====== VORLIEGENDER TEXTAUSZUG

Das Oberlandesgericht Hamm hatte sich mit dem Begehren einer Zahnärztin auseinanderzusetzen, die Unterlassungs- und Erstattungsansprüche an Bildern aus Ihrer Dissertation geltend machte (Urteil vom 07.06.2011, Az.: 4 U 208/10).

Die Zahnärztin hatte im Jahr 1987 eine Dissertation zum Thema Zahnreinigung an der RWTH Bochum erstellt und innerhalb dieser selbst geschossene Fotografien von Patienten-Gebissen verwendet. Einige dieser Bilder tauchten nun auf verschiedenen Websites von anderen Zahnärzten zur Bewerbung von Zahnreinigungen auf. Auf die Abmahnungen an die Verwender hin, in der sie die Abgabe einer strafbewehrten Unterlassungserklärung und Zahlung von 661,16€ für außergerichtliche Rechtsanwaltskosten verlangte, wurde von den Betroffenen nur in Form der Abgabe der Unterlassungserklärung reagiert. Daraufhin reichte die Zahnärztin Klage bei dem zuständigen Landgericht Bielefeld ein und bekam die gewünschten Ansprüche zugesprochen. Gegen dieses Urteil richtet sich nun die Berufung vor dem OLG Hamm.

Der Kläger, ebenfalls ein Zahnarzt, begehrte die Abänderung des Urteils des Landgerichts und Abweisung der Klage. Die beklagte Zahnärztin beantragte, verständlicherweise, die Zurückweisung der Berufung. Diesem Antrag kam das OLG Hamm auch nach.

Die Bilder der Zahnärztin unterfallen dem Leistungsschutzrecht der §§ 72, 15ff UrhG und sind damit urheberrechtlich geschützt. Urheberin ist die Zahnärztin, die die Bilder selbst angefertigt hat und alleinige Verfasserin der Dissertation ist. Gem. § 10 UrhG wird die Urheberschaft desjenigen vermutet, der auf dem Original oder einem Vervielfältigungstück als solcher ordnungsgemäß bezeichnet ist. Daran bestehen in diesem Fall keine Zweifel, da der Name der Zahnärztin auf der Arbeit vermerkt war. Diese Vermutung der Urheberschaft bezieht sich nicht nur auf die Dissertation selbst, sondern auch auf die Fotos, da sie einen integralen Bestandteil der Arbeit darstellen. Diese Vermutung der Urheberschaft konnte durch den Zahnarzt, der das Berufungsverfahren angestrebt hatte, nicht ausgeräumt werden.

============
====== BEREITGESTELLTES MATERIAL

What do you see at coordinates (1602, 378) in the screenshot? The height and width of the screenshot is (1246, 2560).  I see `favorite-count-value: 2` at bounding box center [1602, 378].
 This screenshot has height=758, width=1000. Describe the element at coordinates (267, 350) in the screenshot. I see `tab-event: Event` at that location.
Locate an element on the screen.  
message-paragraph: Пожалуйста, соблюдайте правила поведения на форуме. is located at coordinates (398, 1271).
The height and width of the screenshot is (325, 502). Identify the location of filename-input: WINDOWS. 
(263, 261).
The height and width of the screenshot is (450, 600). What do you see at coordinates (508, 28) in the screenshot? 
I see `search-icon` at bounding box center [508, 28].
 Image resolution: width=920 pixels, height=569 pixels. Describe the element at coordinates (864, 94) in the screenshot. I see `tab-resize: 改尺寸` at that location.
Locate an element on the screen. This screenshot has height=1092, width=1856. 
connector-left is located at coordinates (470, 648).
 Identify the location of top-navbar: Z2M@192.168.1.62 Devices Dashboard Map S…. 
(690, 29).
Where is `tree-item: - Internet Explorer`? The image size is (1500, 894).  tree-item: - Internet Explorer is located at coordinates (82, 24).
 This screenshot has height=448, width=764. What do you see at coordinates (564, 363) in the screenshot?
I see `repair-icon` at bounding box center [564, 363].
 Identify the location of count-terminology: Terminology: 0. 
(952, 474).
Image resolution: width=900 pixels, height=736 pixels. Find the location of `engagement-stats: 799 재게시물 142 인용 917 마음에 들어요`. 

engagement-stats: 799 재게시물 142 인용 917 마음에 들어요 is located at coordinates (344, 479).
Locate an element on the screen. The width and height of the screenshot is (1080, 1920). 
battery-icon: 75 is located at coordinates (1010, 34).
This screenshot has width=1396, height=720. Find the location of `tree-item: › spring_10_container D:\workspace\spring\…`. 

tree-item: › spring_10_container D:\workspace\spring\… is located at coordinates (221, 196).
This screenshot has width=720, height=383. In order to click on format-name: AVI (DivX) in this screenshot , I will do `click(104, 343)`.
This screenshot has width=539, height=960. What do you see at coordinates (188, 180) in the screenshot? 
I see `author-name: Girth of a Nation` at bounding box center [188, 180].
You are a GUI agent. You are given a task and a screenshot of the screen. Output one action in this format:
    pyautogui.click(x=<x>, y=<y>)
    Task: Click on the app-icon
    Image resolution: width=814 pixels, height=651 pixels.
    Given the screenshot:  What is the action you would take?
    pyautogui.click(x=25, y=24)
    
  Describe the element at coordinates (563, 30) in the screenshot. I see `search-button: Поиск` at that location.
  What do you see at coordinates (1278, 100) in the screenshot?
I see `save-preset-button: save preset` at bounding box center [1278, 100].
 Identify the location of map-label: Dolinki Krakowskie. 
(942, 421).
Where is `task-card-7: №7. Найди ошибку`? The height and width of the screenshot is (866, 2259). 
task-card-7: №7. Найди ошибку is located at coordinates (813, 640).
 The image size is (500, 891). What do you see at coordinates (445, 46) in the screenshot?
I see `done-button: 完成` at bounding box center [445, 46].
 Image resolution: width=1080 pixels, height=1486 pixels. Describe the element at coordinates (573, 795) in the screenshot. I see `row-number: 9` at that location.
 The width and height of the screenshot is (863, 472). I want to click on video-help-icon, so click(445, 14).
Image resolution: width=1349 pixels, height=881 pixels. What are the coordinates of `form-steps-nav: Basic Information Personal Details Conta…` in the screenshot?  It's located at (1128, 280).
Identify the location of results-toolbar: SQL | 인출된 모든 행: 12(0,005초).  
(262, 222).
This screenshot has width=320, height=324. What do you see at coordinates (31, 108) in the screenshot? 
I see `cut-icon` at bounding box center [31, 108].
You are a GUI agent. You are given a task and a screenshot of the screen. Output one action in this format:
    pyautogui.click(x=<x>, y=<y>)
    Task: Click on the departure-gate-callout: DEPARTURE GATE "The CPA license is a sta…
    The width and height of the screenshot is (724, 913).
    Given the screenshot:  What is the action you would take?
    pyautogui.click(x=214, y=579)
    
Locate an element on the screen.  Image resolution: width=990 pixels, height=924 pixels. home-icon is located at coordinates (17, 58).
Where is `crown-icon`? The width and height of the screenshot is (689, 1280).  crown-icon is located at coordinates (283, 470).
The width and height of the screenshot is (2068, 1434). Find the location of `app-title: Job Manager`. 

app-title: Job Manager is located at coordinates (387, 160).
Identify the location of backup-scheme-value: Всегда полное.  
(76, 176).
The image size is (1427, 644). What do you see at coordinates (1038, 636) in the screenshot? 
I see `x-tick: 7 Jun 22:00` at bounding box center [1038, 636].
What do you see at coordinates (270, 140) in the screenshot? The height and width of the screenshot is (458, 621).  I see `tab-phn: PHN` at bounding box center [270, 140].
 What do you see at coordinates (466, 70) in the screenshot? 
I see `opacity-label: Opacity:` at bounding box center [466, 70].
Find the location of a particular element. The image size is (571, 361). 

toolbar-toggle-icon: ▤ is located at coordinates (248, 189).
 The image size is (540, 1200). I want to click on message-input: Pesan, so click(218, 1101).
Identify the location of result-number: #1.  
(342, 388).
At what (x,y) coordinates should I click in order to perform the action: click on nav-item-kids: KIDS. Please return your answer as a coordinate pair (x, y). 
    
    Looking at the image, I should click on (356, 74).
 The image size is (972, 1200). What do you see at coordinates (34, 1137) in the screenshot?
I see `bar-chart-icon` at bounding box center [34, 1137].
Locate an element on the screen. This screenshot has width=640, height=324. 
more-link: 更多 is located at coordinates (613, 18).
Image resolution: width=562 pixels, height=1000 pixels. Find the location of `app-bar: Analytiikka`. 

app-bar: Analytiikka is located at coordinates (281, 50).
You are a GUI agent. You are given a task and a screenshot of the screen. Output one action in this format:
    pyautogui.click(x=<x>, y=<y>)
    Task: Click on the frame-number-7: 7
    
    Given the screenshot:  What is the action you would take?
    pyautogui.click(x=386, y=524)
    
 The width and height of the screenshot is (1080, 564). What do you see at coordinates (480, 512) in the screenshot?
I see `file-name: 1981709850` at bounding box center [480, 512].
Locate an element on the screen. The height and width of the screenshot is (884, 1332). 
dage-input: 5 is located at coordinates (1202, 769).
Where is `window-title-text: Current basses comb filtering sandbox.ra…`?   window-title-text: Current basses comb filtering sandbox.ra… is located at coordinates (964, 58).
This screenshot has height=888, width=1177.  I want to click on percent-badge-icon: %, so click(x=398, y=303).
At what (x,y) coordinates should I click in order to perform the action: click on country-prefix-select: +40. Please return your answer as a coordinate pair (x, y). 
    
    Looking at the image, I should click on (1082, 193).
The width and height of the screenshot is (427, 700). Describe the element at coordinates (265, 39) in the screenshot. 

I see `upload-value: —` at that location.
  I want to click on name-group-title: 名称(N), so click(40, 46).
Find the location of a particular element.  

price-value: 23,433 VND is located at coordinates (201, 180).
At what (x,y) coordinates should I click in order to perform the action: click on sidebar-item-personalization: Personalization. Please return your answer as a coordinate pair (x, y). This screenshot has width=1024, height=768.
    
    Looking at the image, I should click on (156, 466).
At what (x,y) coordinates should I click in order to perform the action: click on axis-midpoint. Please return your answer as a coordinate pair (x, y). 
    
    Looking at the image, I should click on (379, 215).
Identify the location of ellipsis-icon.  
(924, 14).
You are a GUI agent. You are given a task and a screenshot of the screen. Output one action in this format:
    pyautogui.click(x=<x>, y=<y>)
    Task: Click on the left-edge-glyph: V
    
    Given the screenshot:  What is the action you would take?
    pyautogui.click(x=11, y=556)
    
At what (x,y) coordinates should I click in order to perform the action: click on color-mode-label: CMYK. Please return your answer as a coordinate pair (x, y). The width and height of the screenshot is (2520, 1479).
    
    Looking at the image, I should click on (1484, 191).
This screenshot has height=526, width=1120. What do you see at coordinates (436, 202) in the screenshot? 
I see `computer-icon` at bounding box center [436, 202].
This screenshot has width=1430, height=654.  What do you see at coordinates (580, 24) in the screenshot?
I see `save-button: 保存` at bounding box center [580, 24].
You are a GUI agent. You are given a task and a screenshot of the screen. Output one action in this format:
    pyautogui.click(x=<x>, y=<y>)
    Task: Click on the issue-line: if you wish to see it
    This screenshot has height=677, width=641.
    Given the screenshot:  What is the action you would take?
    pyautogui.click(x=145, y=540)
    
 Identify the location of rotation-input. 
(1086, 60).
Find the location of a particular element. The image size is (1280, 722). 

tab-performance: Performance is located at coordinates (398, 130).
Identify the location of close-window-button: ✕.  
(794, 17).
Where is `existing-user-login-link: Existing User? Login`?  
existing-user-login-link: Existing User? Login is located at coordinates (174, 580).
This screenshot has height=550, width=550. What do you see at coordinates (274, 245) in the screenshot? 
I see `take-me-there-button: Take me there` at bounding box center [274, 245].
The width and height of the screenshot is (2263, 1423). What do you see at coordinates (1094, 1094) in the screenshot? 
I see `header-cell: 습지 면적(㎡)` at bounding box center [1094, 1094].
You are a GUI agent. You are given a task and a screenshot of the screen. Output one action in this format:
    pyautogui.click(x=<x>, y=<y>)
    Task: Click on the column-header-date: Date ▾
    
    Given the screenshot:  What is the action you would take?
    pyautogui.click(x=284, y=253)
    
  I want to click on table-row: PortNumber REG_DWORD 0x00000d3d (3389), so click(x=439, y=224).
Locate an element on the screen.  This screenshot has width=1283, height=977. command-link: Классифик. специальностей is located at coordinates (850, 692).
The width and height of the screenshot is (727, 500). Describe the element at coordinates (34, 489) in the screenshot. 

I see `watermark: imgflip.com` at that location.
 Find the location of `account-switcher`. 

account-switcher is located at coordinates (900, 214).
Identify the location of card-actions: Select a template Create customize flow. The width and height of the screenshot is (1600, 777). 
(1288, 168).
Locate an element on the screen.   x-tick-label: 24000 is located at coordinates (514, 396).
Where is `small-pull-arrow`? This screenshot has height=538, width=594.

============

- [AUFGABENÜBERSICHT]:
(a) Geben Sie aus dem Bericht zum Urteil des OLG Hamm den Abschnitt von „Die Zahnärztin hatte“ bis einschließlich „dem OLG Hamm.“ wortgetreu wieder.
(b) Übersetzen Sie den folgenden Satz aus dem Bericht zum Urteil des OLG Hamm ins Englische: „Daraufhin reichte die Zahnärztin Klage bei dem zuständigen Landgericht Bielefeld ein und bekam die gewünschten Ansprüche zugesprochen.“

- [ANTWORTEN JE AUFGABE]:
(a)
Die Zahnärztin hatte im Jahr 1987 eine Dissertation zum Thema Zahnreinigung an der RWTH Bochum erstellt und innerhalb dieser selbst geschossene Fotografien von Patienten-Gebissen verwendet. Einige dieser Bilder tauchten nun auf verschiedenen Websites von anderen Zahnärzten zur Bewerbung von Zahnreinigungen auf. Auf die Abmahnungen an die Verwender hin, in der sie die Abgabe einer strafbewehrten Unterlassungserklärung und Zahlung von 661,16€ für außergerichtliche Rechtsanwaltskosten verlangte, wurde von den Betroffenen nur in Form der Abgabe der Unterlassungserklärung reagiert. Daraufhin reichte die Zahnärztin Klage bei dem zuständigen Landgericht Bielefeld ein und bekam die gewünschten Ansprüche zugesprochen. Gegen dieses Urteil richtet sich nun die Berufung vor dem OLG Hamm.

(b) Thereupon the dentist filed a lawsuit with the competent Regional Court of Bielefeld and was awarded the claims she had sought.